The web has emerged as the largest distributed information repository on the planet. Human knowledge is captured on the Web in various digital forms: Web pages, news articles, blog posts, digitized books, scanned paintings, videos, podcasts, lyrics, speech transcripts, and so forth. Over the years, services have emerged to aggregate, index, and enable the rapid searching of all this digital data but the full meaning of that data may only be interpretable by humans. In the common case, machines are incapable of understanding or reasoning about the vast amounts of data available on the Web. They are not able to interpret or infer new information from the data and this has been a topic of active research interest for decades within the artificial intelligence community.
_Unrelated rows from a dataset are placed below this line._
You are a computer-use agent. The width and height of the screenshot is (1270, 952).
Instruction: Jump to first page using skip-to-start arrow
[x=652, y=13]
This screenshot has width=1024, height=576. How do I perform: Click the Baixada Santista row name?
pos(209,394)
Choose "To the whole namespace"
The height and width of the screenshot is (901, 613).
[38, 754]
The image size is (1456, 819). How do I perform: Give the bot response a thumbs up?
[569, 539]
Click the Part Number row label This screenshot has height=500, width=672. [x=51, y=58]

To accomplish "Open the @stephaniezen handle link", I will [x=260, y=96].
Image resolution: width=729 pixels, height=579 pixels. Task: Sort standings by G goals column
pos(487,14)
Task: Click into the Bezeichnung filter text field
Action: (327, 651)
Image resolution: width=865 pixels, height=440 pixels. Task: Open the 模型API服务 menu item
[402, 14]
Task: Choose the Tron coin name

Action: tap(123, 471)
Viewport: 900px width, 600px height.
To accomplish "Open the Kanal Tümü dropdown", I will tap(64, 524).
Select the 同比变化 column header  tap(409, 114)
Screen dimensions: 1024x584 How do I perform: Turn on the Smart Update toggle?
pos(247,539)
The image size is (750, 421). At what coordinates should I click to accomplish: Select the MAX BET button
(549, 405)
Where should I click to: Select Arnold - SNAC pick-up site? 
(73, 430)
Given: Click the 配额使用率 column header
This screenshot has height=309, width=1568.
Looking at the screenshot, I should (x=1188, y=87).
While the dream of artificial intelligencemachines capable of human-level reasoning and understandingmay still not be within our grasp, we believe semantic technologies hold the promise that machines will be able to meaningfully process, combine, and infer information from the world's data in the not-too-distant future (see Figure 1).
The Web ecosystem of simple formats and protocols is an example of how we can effectively manage, share, access, and represent large amounts of data. Companies like Microsoft and Google are building large-scale services (such as search and cloud services) leveraging the existing hardware and software infrastructures. Schema languages, XML, Entity Data Models, Microformats, RSS, Atom, RDF (see http://www.w3.org/RDF/), OWL (see http://www.w3.org/2007/OWL/), and other technologies are being used to capture the information in data while machine learning, entity extraction, neural networks, clustering, and latent semantics are approaches to extracting information from that data and help reason about it. The field is an active area of research and experimentation and is still rapidly evolving (see the sidebar "Semantic Computing" vs. "Semantic Web").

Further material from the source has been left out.